The original Fillmore was an iconic venue in San Francisco in the late 1960s that became the focal point of the psychedelic music scene of that era. Back in the day, artists like The Grateful Dead, Led Zeppelin, The Doors, Jimi Hendrix and Santana performed at the Fillmore. Those concerts were staged by the legendary concert promoter, the late Bill Graham.
The Philadelphia Fillmore is located in the former Ajax Metal Co. building – which itself dates back to the 1890s – off Frankfort Avenue in the Fishtown section of Philadelphia.
The building is big and roomy. It actually has two clubs – the ground floor main room which can hold around 2,500 standing on the floor and another 1,200 seated in the balcony; and a smaller club on the top floor of the building that holds around 450 people.
Philadelphia Mayor Michael Nutter was on hand to help Hall & Oates christen the venue. It was a big week for the mayor, hosting Pope Francis and then Hall & Oates in the same week. Nutter, who while in college in the 1970s was a DJ at Club Impulse in Philly, where he was known as “Mix Master Mike,” might be hard-pressed to admit which end of the week he enjoyed more. But my sense is that he might at least concede that Hall & Oates are probably more hip than the pope.
As for the concert itself, it’s a pretty simple review: H&O delivered, the Fillmore delivered and the crowd delivered. Even though the show was sold out and the house was packed, I was able to move around both levels of the club without much trouble to take photos.

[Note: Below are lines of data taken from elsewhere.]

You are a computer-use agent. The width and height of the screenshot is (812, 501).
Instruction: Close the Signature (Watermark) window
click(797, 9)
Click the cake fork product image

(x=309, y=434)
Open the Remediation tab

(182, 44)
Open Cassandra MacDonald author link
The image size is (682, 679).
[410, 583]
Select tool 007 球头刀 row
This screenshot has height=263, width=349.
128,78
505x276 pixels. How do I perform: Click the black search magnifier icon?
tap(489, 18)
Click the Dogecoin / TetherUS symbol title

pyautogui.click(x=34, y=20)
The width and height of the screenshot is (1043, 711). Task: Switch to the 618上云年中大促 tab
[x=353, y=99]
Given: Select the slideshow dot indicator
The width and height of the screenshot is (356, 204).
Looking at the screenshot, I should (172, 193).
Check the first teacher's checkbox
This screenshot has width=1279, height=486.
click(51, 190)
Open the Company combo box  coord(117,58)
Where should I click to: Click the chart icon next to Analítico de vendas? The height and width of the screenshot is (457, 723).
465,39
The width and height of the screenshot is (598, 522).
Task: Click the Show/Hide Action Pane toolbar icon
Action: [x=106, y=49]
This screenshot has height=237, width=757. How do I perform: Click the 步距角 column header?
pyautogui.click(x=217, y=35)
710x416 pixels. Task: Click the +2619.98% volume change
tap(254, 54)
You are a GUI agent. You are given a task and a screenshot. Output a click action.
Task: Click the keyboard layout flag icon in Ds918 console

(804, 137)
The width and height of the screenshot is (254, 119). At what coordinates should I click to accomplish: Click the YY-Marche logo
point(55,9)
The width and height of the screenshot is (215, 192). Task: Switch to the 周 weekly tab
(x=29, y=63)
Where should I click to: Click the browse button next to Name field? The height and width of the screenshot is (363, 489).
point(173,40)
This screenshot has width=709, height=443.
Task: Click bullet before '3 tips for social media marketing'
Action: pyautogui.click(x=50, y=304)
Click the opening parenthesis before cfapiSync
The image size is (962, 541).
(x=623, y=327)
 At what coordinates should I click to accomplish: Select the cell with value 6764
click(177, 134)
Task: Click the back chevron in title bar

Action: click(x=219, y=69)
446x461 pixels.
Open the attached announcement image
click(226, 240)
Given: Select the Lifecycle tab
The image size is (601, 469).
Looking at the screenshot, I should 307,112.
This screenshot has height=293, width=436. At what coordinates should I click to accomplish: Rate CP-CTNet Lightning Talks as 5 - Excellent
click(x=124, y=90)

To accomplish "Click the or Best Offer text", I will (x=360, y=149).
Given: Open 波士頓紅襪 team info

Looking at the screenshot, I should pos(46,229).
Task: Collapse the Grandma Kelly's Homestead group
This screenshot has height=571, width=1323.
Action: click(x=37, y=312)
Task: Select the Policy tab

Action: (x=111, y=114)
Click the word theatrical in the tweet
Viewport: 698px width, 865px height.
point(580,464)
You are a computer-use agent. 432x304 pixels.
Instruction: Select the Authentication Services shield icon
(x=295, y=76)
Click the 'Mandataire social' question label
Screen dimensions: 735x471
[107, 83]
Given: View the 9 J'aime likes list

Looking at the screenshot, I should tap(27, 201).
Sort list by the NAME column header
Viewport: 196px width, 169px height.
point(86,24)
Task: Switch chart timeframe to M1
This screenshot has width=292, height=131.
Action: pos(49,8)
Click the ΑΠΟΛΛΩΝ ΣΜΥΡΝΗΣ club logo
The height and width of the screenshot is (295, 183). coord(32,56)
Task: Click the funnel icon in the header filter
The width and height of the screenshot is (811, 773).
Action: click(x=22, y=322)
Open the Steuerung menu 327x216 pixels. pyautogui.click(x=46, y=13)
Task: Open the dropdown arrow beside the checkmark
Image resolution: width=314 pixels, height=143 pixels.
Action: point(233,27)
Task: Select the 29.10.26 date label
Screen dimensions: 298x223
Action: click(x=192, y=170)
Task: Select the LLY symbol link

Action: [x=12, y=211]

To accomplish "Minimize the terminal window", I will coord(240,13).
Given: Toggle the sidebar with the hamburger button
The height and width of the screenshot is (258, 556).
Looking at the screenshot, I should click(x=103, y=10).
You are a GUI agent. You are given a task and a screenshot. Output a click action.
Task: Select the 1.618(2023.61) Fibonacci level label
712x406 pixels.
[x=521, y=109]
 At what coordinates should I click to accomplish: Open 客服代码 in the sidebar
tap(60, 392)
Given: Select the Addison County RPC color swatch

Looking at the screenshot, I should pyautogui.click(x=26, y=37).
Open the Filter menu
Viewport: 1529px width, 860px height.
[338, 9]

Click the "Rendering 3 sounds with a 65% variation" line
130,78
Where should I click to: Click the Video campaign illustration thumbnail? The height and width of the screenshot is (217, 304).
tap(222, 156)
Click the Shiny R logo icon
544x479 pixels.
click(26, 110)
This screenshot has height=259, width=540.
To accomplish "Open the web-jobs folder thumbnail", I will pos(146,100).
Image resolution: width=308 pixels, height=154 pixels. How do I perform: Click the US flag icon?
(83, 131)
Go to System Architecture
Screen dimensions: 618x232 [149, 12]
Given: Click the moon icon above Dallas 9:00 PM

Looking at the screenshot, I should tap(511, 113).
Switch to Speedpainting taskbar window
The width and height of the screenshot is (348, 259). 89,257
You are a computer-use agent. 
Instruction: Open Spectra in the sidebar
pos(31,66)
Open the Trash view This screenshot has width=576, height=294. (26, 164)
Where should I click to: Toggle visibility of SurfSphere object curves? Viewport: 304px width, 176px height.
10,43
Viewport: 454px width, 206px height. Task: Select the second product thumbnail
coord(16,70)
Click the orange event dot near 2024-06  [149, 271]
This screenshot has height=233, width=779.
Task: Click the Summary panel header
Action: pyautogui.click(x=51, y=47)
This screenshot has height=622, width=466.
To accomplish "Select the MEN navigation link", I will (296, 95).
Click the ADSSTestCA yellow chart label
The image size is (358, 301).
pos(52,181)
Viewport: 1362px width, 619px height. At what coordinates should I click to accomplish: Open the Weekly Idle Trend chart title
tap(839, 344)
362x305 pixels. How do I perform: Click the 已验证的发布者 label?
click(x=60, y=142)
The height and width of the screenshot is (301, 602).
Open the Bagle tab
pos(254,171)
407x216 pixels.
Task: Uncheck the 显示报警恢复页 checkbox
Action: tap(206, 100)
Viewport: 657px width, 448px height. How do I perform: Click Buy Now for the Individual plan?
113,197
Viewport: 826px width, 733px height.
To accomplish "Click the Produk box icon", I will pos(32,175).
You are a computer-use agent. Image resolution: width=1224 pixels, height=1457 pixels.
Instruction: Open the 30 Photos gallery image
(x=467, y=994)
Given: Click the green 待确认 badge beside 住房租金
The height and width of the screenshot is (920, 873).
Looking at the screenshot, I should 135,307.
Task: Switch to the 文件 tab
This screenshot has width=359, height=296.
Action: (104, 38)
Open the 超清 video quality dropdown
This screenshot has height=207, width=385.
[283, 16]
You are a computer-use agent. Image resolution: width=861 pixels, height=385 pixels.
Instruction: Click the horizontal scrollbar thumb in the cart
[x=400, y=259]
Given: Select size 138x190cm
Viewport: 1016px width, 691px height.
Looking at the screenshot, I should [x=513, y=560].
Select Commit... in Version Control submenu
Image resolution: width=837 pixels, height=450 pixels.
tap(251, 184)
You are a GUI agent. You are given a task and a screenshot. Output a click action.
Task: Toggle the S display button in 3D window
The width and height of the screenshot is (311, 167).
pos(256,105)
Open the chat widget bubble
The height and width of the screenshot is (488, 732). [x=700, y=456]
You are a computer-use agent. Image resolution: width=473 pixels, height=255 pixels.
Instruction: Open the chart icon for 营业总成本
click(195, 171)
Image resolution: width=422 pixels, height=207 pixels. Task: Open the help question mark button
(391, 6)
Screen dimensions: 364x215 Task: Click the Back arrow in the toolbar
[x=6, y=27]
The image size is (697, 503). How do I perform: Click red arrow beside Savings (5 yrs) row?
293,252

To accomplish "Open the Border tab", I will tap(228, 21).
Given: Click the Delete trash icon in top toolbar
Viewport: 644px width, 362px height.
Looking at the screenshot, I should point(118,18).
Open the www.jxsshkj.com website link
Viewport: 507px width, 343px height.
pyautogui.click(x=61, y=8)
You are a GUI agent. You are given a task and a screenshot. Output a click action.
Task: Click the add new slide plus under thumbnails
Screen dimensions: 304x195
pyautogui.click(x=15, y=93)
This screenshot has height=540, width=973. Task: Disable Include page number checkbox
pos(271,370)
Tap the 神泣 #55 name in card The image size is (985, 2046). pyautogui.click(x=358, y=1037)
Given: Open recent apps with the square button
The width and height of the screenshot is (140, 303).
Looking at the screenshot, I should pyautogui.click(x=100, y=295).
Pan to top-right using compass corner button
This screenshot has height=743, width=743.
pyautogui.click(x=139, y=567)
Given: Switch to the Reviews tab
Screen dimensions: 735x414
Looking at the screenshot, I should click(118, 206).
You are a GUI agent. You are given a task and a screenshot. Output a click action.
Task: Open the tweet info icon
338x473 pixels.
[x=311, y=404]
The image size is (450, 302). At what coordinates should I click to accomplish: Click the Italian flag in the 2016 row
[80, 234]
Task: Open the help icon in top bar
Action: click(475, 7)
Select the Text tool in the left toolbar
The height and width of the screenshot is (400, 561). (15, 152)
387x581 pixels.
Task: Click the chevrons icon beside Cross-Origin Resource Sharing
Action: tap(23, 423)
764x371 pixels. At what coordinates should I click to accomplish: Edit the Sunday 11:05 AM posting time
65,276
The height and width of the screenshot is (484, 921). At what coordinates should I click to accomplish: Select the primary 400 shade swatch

Among those who didn’t deliver were Mother Nature – she can be a ratfink when it comes to the timing of rain – and my knees, which barked at me quite a bit after standing for about three hours during the show.
The set list was vintage Hall & Oates, and included, in order:
“Out of Touch” (1984)
“Did It In A Minute” (1982)
“Say It Isn’t So” (1983)
“You’ve Lost That Lovin’ Feeling” (1980)
“Las Vegas Turnaround” (1973)
“She’s Gone” (1973)
“Sara Smile” (1976)
“Do What You Want, Be What You Are” (1976)
“I Can’t Go for That” (1981)
“Rich Girl” (1977)
“You Make My Dreams” (1981)
“Kiss on My List” (1981)
“Private Eyes” (1981)
Having seen H&O many times in concert, that’s pretty much the set list one gets. In fact, John has told me in an interview that he and Daryl believe it’s their professional obligation to play all those great hits in concert.
If I had a complaint about the set list, it would be that given the time of year and the circumstances of the event, “Fall in Philadelphia” from H&O’s first album, “Whole Oats” in 1972, would have been an appropriate addition for this show.
Also on hand for the event was artist Bonnie MacLean, former wife of the aforementioned Bill Graham, who created some of those memorable and iconic psychedelic concert posters for the San Francisco Fillmore in the mid- to late-1960s. She was commissioned to create a Fillmore-style poster commemorating Hall & Oates and the inaugural show at the Philly Fillmore.
On the way out after the show, each fan was given a print of Bonnie’s artwork as well as another poster commemorating the event. Both are very cool collectibles.
Daryl. John. Fillmore. Philly. It was as close to perfect as it could get.